• Ohio Statute Of Limitations for Written Contracts Shortened
  • July 30, 2012 | Author: Arthur J. Rotatori
  • Law Firm: McGlinchey Stafford - Cleveland Office
  • On June 12, 2012, the Ohio General Assembly passed Ohio Sub. S.B. No. 224, amending section 2305.06 of the Revised Code, which establishes the statute of limitations for actions upon a written agreement or contract. Sub. S.B. No. 224 shortens the statute of limitations for such claims from fifteen years to eight years. This bill has been signed by the Governor and becomes effective on September 28, 2012.

    The amended statute of limitations applies to claims in which the cause of action accrues on or after the effective date, September 28, 2012. Please note that in calculating the applicability of the amended statute of limitations, the relevant factor is when the cause of action accrues, not when the contract was signed. In Ohio, generally speaking, a cause of action for breach of contract accrues when the breach occurs or when the complaining party suffers actual damages. Therefore, an action for a breach of a written agreement or contract that occurs on or after September 28, 2012 must be brought within eight years from the date of the breach or it will be time-barred. Of particular importance, this amendment shortens the period of time that creditors have to sue on a debt if borrowers become delinquent on or after September 28, 2012.

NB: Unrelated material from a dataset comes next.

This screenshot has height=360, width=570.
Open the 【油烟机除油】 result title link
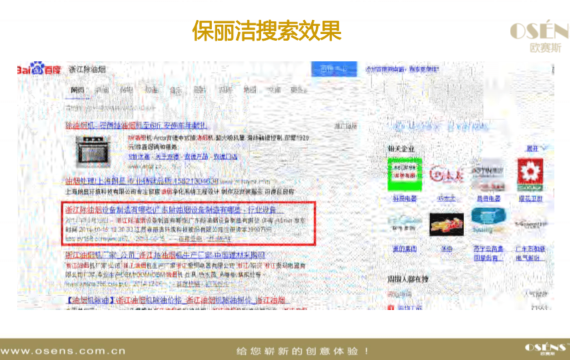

    The bill further provides that when the cause of action accrued prior to the effective date of the bill, the statute of limitations is either eight years from the effective date of the act, or the expiration of the statute of limitations that was in effect prior to the effective date of the act, whichever occurs first. Under this transitional rule, if, for example, a borrower becomes delinquent before September 28, 2012, the statute of limitations expires at the shorter of either eight years from the effective date (September 28, 2020) or the previous period of limitations (fifteen years from the date of the breach).

    As a practical matter, the transitional rule distinguishes between causes of action that accrued before September 28, 2005 and causes of action that accrued on or after September 28, 2005. An action based on a breach of a written agreement that occurred on or after September 28, 2005 must be initiated by September 28, 2020 or it will be time-barred. An action for a breach of a written agreement that occurred before September 28, 2005, however, must be brought within fifteen years of the date of the breach, which will result in a deadline earlier than September 28, 2020. Thus, the bill creates a diminishing statute of limitations, and until September 28, 2020 (when the transition to the new statute of limitations will be complete), creditors must be mindful of this rule to determine the applicable statute of limitations if the cause of action accrued before September 28, 2012.

    The previous exceptions to the fifteen year period of limitations continue to apply in the amended law. For example, an action for breach of a contract for sale of goods under the Uniform Commercial Code must still generally be brought within four years.